**Input data**
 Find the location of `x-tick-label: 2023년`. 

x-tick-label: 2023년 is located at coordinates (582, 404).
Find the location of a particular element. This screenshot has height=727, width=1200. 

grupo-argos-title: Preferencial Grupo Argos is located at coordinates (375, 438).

* * *

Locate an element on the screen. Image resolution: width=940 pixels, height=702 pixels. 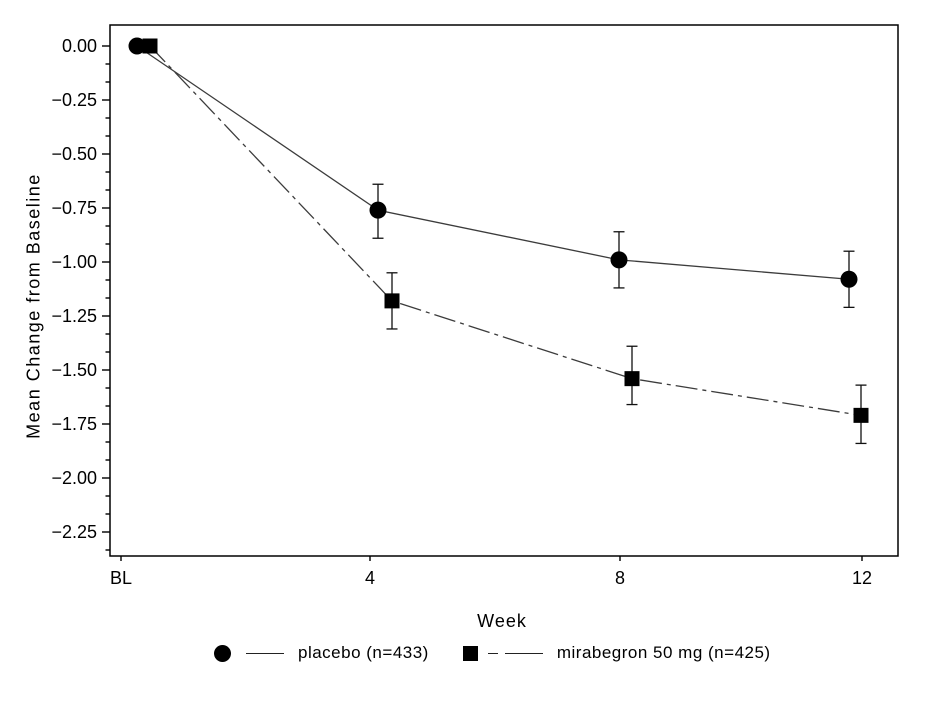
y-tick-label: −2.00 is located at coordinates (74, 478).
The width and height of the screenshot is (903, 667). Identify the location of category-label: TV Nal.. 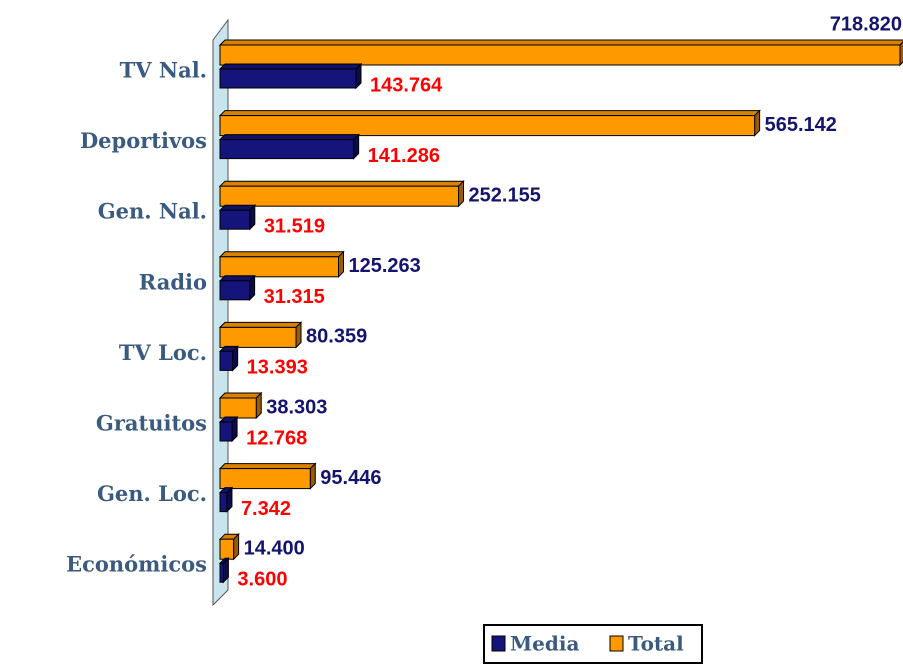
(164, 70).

---

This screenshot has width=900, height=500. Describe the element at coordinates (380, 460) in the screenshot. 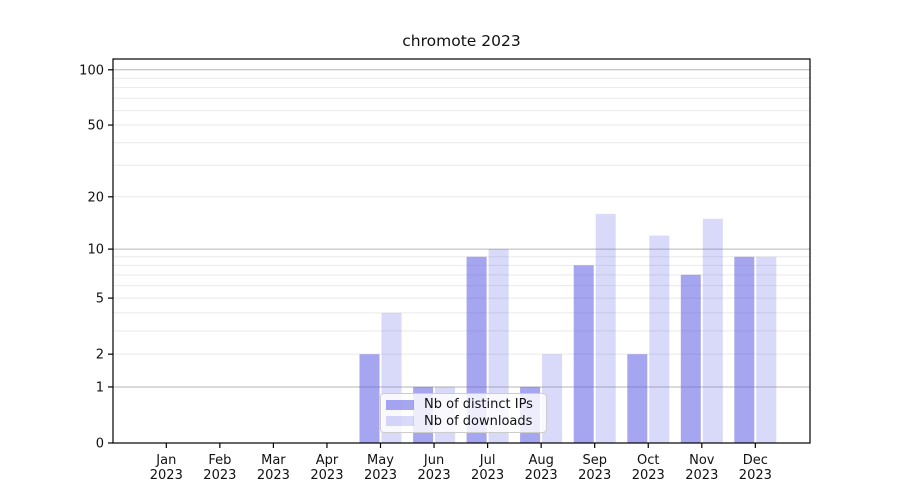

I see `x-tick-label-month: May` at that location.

**Directions**
Arrange the stretch of records from the line containing "This screenshot has width=900, height=500." through the line containing "at that location." as a numbered list, omitting blank lines. Leave the pictures out of your answer.

**Answer section**
1. This screenshot has width=900, height=500. Describe the element at coordinates (380, 460) in the screenshot. 
2. I see `x-tick-label-month: May` at that location.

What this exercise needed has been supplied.